There are several things that separate good cooks from mediocre ones. For one thing, good cooks have an appropriate knowledge and use of spices (including salt). Another is that they don’t substitute just any old thing for an ingredient they may not have on hand.

For me, there is another characteristic of a good cook that tips the scale. A good cook is one who can make a tasty dish out of what they have in the kitchen cupboard, pantry, refrigerator or freezer.

The meal we’re having for supper tonight falls into the third category. I put together a casserole with items from all four of the above-mentioned places where food is stored.

From the freezer, I pulled out a ring of sausage. The pantry shelf yielded a quart of homemade sauerkraut and some cream of mushroom soup. In the cupboard, I discovered a package of egg noodles. And in the refrigerator, there was some Swiss cheese, mustard, milk, butter and onion.

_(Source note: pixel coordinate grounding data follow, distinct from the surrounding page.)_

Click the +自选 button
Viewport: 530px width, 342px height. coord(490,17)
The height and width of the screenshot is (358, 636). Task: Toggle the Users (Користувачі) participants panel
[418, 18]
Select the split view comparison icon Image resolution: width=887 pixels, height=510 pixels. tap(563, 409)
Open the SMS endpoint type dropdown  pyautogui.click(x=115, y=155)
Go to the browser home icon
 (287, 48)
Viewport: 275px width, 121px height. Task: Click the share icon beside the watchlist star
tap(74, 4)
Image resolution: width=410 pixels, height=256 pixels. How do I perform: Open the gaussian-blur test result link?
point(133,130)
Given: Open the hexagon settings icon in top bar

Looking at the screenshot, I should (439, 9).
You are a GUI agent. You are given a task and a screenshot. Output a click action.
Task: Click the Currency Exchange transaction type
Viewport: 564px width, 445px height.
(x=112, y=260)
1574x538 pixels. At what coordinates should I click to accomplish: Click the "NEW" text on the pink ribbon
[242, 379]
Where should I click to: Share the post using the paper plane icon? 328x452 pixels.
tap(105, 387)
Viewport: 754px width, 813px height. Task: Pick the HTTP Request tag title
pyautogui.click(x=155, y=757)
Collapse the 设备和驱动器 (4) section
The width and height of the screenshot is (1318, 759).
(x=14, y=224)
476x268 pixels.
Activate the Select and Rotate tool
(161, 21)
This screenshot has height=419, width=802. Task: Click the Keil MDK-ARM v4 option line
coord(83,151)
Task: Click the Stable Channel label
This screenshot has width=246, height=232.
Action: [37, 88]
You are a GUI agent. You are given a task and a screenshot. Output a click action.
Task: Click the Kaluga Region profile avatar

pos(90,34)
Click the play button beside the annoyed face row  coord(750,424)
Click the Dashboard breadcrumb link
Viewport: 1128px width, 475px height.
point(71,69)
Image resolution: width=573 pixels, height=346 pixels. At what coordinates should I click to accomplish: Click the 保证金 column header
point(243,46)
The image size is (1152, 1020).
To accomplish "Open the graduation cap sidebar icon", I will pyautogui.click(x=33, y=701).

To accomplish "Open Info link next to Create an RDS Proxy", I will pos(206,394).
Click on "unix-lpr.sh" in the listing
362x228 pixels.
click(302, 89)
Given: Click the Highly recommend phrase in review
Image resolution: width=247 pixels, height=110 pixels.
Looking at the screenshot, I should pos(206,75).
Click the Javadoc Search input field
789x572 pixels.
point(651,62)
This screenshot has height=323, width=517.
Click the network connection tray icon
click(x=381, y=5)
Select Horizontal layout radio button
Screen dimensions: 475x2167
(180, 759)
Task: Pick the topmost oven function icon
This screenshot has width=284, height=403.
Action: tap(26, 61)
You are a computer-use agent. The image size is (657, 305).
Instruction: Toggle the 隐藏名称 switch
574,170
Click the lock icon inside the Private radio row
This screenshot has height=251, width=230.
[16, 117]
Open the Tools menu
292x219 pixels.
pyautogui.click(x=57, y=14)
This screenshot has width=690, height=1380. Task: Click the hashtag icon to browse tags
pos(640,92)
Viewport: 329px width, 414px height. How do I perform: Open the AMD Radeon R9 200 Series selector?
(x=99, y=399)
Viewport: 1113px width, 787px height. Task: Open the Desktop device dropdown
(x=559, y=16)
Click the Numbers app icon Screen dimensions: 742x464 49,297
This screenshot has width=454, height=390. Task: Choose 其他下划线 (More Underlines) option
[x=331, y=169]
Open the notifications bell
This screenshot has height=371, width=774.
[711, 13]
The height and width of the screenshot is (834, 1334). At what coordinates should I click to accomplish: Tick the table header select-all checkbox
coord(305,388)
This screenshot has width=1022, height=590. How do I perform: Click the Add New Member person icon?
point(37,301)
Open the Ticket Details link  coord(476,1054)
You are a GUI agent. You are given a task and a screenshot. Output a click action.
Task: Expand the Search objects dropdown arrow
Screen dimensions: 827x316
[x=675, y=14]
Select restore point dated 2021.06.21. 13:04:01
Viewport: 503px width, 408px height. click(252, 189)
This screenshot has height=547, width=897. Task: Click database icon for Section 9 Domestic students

Along with some rye that I picked up at the supermarket earlier in the day, those ingredients came together for a casserole, which would great for a potluck and that some might say resembles a Reuben, sans the pastrami or corned beef and Thousand Island dressing.

Sausage Reuben Casserole
1 8-ounce package egg noodles
2 13-ounce cans sauerkraut, drained
2 10¾-ounce cans condensed cream of mushroom soup, undiluted
1 1/3 cups milk
1 medium onion, chopped
1 tablespoon prepared mustard
1½ pounds Polish sausage or kielbasa, halved and cut into ½-inch slices
2 cups (8 ounces) shredded Swiss cheese
½ cup soft rye bread crumbs
2 tablespoons butter, melted
Cook noodles according to package directions; drain. Spread sauerkraut in a greased shallow 4-quart baking dish. Top with noodles. In a large bowl, combine the soup, milk, onion and mustard; pour over the noodles. Top with sausage; sprinkle with cheese.
Combine bread crumbs and butter; sprinkle over the top. Cover and bake at 350 degrees for 30 to 35 minutes or until golden brown and bubbly.
Yield: Serves 12.
Approximate nutritional analysis per serving (1 cup): 341 calories, 21 grams fat (10 grams saturated), 72 milligrams cholesterol, 827 milligrams sodium, 22 grams carbohydrates, 1 gram fiber, 14 grams protein.